** Passage given **
--------

Now go back to the VM instances page and click on the SSH button to the right of your instance to connect to the server. You may need to install the Google Cloud browser add-on; Google will prompt you. Congratulations, we are now inside our Virtual Machine! Anaconda and NVidia drivers are already installed on the server due our set-up command we used in the Google SDK Shell.

Step 2: Jupyter Notebook Configuration

We can now configure Jupyter Notebooks to use the virtual machine’s resources while using a local web browser. We are in a Linux server, so we will use Linux commands. If you haven’t used Linux commands much before, a great cheat sheet is found here.

First, let’s configure Jupyter for remote access. Type in the following command:

$ jupyter notebook --generate-config  # generates config file

It will return the location of the configuration file. Copy the location to the clipboard and type the command below while pasting the location given:

 $ nano {COPIED_CONFIG_PATH} # opens a text editor on the config file

This will open up the in terminal text editor. Now type in the code as specified in the image below.

Jupyter Config

When you are done, press CTRL-X and then ENTER, this will take you back to the terminal. Be sure not to rename the file when you save. Our edits to the configuration file set a new default IP and tells Jupyter not to automatically open a browser on startup.

Let’s also set a password on Jupyter for convenience. Use the terminal command: jupyter notebook password and follow the instructions. This will save us time when have to open Jupyter Notebooks on the browser.

Now, let’s give Jupyter Notebooks a quick test. Type in Jupyter Lab (or Jupyter Notebook if you prefer the pure notebook version) and you will see Jupyter start up. Now, copy the External IP you see back on the Google Cloud VM instances page and navigate your browser to {COPIED_EXTERNAL_IP} + :8888/. After you type in the password, you will now have a Jupyter Notebook in cloud.

Creating an Anaconda Virtual Environment for Jupyter

Having multiple environments helps prevent conflicts and bloated python executables. An example on how to use Anaconda to create a virtual environment for deep learning in Jupyter Notebooks is below.

--------

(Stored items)
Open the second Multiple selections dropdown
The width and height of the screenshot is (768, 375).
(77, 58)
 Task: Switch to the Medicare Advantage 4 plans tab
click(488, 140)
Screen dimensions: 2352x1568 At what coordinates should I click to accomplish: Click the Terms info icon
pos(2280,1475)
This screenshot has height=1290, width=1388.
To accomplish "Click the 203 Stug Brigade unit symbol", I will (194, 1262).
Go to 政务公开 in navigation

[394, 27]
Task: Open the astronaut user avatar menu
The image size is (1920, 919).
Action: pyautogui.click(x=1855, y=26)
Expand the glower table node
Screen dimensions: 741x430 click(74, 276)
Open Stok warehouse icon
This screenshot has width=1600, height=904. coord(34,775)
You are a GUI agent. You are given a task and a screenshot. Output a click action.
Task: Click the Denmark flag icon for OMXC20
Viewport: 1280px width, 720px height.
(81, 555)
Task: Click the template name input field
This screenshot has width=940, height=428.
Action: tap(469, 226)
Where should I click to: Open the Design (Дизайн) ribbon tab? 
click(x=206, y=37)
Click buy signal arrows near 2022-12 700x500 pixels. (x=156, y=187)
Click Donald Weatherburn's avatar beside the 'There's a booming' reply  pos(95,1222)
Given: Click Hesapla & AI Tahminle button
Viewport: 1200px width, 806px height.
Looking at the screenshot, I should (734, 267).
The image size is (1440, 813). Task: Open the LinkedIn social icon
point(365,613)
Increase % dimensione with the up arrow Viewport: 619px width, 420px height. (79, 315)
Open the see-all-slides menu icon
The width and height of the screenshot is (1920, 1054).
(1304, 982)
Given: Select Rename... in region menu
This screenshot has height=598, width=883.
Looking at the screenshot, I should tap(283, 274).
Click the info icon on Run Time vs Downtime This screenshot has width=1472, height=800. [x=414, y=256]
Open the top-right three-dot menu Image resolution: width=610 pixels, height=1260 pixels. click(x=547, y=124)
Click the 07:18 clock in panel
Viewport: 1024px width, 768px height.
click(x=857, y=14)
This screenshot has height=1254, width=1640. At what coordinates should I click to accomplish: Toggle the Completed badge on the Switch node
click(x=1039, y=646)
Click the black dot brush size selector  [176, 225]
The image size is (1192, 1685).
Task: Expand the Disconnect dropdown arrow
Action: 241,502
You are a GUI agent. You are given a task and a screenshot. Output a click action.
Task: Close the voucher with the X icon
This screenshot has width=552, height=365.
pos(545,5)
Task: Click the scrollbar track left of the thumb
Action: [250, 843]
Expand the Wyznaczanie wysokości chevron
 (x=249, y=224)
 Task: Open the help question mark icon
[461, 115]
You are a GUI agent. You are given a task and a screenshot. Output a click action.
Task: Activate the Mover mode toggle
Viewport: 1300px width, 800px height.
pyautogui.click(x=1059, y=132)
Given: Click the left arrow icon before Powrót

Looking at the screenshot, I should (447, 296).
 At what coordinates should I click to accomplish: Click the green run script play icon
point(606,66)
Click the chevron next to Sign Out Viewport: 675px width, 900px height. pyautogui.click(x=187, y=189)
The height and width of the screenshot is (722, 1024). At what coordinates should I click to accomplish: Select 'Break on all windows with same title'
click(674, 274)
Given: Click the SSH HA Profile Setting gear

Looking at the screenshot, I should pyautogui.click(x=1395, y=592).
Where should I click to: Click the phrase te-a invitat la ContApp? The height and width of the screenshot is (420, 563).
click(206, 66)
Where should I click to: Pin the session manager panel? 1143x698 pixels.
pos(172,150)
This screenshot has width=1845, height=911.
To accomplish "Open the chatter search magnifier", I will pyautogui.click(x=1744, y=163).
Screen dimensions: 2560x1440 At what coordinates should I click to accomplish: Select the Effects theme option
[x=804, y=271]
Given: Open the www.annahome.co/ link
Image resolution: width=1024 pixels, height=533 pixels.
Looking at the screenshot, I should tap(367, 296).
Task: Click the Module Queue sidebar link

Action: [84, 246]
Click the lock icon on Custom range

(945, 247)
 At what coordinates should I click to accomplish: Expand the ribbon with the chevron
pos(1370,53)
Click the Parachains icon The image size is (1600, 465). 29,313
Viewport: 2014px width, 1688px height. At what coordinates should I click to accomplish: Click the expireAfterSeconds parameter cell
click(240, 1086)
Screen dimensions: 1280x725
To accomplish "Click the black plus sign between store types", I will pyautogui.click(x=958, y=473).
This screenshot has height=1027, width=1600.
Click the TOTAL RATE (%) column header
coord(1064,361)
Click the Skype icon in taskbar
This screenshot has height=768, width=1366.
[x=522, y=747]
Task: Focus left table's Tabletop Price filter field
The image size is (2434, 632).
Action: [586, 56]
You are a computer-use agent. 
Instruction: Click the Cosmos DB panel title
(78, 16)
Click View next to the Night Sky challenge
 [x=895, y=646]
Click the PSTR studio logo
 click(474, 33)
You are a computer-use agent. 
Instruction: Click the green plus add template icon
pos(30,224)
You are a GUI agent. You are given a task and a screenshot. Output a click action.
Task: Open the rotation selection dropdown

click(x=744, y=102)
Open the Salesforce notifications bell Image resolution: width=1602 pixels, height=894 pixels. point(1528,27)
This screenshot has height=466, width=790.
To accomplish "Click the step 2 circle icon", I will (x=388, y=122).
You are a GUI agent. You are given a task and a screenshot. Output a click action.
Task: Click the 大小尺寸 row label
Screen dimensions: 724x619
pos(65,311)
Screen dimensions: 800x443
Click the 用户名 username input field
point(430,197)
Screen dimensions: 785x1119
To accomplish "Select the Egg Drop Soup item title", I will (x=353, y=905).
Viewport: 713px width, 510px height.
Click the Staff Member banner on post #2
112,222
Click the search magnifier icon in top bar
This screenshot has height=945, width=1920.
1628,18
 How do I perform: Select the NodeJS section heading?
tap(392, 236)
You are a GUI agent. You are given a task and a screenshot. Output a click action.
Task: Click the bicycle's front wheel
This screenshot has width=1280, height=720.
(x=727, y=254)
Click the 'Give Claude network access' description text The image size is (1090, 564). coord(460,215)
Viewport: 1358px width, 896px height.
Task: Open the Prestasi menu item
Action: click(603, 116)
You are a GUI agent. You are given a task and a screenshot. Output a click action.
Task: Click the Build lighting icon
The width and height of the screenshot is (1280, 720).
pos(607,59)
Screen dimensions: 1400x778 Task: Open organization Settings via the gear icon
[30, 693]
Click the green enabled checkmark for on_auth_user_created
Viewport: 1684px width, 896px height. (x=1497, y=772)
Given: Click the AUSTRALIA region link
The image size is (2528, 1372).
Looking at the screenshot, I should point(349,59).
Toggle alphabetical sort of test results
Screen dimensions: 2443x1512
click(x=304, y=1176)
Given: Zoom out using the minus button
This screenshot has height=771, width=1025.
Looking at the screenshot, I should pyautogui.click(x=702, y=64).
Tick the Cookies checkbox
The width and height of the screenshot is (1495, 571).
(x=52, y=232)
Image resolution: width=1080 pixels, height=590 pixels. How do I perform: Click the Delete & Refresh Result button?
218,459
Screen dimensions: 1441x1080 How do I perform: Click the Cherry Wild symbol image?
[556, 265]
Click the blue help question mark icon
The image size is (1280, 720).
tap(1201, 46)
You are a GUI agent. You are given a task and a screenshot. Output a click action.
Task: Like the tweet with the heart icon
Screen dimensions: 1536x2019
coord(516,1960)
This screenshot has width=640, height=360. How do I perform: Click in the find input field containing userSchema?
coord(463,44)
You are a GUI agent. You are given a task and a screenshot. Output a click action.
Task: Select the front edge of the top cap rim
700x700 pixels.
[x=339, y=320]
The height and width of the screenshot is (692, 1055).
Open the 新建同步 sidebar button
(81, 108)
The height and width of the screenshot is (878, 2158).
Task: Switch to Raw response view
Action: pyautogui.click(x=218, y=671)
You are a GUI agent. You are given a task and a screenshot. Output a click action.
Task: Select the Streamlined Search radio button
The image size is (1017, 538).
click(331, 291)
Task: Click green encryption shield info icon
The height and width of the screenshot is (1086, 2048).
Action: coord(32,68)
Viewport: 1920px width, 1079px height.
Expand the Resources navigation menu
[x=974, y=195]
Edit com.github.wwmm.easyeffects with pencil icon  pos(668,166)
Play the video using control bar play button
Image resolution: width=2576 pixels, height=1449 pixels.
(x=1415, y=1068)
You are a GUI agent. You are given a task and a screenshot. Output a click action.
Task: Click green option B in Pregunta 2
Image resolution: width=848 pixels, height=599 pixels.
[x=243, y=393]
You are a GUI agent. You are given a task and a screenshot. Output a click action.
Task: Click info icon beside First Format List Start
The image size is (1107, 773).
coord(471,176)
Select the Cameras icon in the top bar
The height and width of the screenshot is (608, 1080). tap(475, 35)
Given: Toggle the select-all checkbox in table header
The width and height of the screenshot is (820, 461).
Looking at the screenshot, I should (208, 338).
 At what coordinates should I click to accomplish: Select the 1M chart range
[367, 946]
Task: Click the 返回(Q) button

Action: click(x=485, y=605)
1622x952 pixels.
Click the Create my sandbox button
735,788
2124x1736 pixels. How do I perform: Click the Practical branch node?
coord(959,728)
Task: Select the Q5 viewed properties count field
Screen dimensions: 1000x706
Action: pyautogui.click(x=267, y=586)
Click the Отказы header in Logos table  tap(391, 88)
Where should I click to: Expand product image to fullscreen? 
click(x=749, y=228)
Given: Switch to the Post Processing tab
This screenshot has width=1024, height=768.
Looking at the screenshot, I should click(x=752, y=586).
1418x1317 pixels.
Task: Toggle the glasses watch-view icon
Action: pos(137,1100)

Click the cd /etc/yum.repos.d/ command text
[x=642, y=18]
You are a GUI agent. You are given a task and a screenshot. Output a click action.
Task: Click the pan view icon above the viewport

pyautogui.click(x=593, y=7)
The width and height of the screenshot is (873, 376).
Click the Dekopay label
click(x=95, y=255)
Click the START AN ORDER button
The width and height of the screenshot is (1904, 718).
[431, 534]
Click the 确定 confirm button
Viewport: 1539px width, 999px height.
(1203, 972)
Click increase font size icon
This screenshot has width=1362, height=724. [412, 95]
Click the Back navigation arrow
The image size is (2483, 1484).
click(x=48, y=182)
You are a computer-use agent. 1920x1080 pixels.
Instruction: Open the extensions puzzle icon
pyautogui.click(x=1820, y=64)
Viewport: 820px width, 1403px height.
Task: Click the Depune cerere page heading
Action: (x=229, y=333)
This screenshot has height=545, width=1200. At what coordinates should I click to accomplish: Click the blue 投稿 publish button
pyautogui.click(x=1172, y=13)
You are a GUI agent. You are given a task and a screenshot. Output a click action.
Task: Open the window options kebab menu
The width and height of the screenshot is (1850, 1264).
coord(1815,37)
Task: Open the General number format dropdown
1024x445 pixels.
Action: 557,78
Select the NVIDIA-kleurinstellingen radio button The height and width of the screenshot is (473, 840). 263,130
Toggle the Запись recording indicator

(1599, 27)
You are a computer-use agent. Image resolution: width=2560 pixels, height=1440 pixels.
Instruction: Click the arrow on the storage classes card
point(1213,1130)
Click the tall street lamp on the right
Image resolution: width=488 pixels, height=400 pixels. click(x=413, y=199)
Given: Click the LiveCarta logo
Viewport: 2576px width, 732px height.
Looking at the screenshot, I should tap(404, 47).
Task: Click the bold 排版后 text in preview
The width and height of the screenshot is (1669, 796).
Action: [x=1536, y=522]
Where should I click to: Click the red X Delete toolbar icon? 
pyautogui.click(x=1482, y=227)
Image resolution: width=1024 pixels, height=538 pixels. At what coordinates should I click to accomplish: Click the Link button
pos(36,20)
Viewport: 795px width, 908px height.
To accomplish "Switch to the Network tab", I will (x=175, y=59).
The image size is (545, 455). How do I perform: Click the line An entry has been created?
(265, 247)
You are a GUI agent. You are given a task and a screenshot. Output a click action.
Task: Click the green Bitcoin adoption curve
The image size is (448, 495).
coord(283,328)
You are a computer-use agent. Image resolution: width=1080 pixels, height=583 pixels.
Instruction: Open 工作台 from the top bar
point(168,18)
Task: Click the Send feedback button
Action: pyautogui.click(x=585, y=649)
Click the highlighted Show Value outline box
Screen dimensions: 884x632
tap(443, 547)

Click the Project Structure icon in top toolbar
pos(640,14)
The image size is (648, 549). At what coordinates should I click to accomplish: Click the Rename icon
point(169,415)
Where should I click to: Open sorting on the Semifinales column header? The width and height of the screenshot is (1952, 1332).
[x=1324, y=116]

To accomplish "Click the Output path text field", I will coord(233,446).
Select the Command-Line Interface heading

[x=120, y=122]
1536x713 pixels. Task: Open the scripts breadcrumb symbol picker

--------

Using the Jupyter setup guide, answer these:
1. Which command generates the Jupyter configuration file?
2. What keys does the guide say to press when finished editing the configuration file?
3. Which port number follows the External IP in the browser address?

1. jupyter notebook --generate-config
2. CTRL-X and then ENTER
3. 8888